**Your objective:** Change every occurrence of "Viewport" in the material below to "Display", leaving everything else unchanged.

Some records
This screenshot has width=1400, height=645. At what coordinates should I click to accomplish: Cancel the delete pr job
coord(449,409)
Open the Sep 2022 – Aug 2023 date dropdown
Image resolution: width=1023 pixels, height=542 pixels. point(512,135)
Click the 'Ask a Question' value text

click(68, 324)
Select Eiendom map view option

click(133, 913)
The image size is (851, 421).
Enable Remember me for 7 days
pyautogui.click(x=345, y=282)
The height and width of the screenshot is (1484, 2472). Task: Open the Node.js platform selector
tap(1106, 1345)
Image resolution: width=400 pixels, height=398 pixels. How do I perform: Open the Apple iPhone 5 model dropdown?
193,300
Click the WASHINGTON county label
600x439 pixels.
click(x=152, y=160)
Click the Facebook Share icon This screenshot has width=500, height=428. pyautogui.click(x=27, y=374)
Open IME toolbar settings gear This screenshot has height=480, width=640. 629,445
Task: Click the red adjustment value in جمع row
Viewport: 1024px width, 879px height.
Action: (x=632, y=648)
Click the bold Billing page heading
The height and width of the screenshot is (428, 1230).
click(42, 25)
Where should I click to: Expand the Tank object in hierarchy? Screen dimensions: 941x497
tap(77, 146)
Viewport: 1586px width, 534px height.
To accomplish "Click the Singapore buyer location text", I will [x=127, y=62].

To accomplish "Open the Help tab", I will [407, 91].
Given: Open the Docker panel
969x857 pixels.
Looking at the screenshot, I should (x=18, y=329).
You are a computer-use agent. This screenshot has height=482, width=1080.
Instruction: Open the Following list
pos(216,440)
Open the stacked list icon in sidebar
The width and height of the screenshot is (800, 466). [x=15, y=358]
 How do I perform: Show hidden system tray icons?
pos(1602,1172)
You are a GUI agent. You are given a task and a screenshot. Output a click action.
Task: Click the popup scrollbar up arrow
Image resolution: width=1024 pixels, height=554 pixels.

**Completed task:**
This screenshot has width=1400, height=645. At what coordinates should I click to accomplish: Cancel the delete pr job
coord(449,409)
Open the Sep 2022 – Aug 2023 date dropdown
Image resolution: width=1023 pixels, height=542 pixels. point(512,135)
Click the 'Ask a Question' value text

click(68, 324)
Select Eiendom map view option

click(133, 913)
The image size is (851, 421).
Enable Remember me for 7 days
pyautogui.click(x=345, y=282)
The height and width of the screenshot is (1484, 2472). Task: Open the Node.js platform selector
tap(1106, 1345)
Image resolution: width=400 pixels, height=398 pixels. How do I perform: Open the Apple iPhone 5 model dropdown?
193,300
Click the WASHINGTON county label
600x439 pixels.
click(x=152, y=160)
Click the Facebook Share icon This screenshot has width=500, height=428. pyautogui.click(x=27, y=374)
Open IME toolbar settings gear This screenshot has height=480, width=640. 629,445
Task: Click the red adjustment value in جمع row
Display: 1024px width, 879px height.
Action: (x=632, y=648)
Click the bold Billing page heading
The height and width of the screenshot is (428, 1230).
click(42, 25)
Where should I click to: Expand the Tank object in hierarchy? Screen dimensions: 941x497
tap(77, 146)
Display: 1586px width, 534px height.
To accomplish "Click the Singapore buyer location text", I will [x=127, y=62].

To accomplish "Open the Help tab", I will [407, 91].
Given: Open the Docker panel
969x857 pixels.
Looking at the screenshot, I should (x=18, y=329).
You are a computer-use agent. This screenshot has height=482, width=1080.
Instruction: Open the Following list
pos(216,440)
Open the stacked list icon in sidebar
The width and height of the screenshot is (800, 466). [x=15, y=358]
 How do I perform: Show hidden system tray icons?
pos(1602,1172)
You are a GUI agent. You are given a task and a screenshot. Output a click action.
Task: Click the popup scrollbar up arrow
Image resolution: width=1024 pixels, height=554 pixels.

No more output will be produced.